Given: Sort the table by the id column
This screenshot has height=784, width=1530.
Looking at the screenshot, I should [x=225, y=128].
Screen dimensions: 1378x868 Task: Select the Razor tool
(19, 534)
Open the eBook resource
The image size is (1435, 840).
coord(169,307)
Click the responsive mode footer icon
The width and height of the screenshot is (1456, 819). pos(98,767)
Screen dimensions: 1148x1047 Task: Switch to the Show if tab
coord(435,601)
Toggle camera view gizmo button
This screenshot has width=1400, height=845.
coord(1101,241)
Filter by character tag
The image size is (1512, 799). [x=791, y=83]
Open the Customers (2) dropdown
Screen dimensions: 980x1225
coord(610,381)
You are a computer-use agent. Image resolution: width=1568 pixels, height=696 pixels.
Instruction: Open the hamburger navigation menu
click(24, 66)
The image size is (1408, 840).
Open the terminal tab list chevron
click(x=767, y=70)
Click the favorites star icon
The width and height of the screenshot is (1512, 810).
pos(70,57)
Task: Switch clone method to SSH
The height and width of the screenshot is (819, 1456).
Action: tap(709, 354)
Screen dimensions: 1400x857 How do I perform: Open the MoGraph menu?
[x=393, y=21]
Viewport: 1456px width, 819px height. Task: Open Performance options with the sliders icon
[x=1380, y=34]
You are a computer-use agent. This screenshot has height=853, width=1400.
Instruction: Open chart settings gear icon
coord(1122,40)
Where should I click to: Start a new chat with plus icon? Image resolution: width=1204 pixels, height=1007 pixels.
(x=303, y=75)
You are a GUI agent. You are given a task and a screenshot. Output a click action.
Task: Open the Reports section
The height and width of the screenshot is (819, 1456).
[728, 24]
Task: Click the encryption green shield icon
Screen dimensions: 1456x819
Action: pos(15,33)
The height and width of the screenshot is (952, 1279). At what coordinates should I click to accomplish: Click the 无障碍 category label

■ **Work request**
Write the material out once more, exactly.

■ **Written answer**
Given: Sort the table by the id column
This screenshot has height=784, width=1530.
Looking at the screenshot, I should [x=225, y=128].
Screen dimensions: 1378x868 Task: Select the Razor tool
(19, 534)
Open the eBook resource
The image size is (1435, 840).
coord(169,307)
Click the responsive mode footer icon
The width and height of the screenshot is (1456, 819). pos(98,767)
Screen dimensions: 1148x1047 Task: Switch to the Show if tab
coord(435,601)
Toggle camera view gizmo button
This screenshot has width=1400, height=845.
coord(1101,241)
Filter by character tag
The image size is (1512, 799). [x=791, y=83]
Open the Customers (2) dropdown
Screen dimensions: 980x1225
coord(610,381)
You are a computer-use agent. Image resolution: width=1568 pixels, height=696 pixels.
Instruction: Open the hamburger navigation menu
click(24, 66)
The image size is (1408, 840).
Open the terminal tab list chevron
click(x=767, y=70)
Click the favorites star icon
The width and height of the screenshot is (1512, 810).
pos(70,57)
Task: Switch clone method to SSH
The height and width of the screenshot is (819, 1456).
Action: tap(709, 354)
Screen dimensions: 1400x857 How do I perform: Open the MoGraph menu?
[x=393, y=21]
Viewport: 1456px width, 819px height. Task: Open Performance options with the sliders icon
[x=1380, y=34]
You are a computer-use agent. This screenshot has height=853, width=1400.
Instruction: Open chart settings gear icon
coord(1122,40)
Where should I click to: Start a new chat with plus icon? Image resolution: width=1204 pixels, height=1007 pixels.
(x=303, y=75)
You are a GUI agent. You are given a task and a screenshot. Output a click action.
Task: Open the Reports section
The height and width of the screenshot is (819, 1456).
[728, 24]
Task: Click the encryption green shield icon
Screen dimensions: 1456x819
Action: pos(15,33)
The height and width of the screenshot is (952, 1279). At what coordinates should I click to accomplish: Click the 无障碍 category label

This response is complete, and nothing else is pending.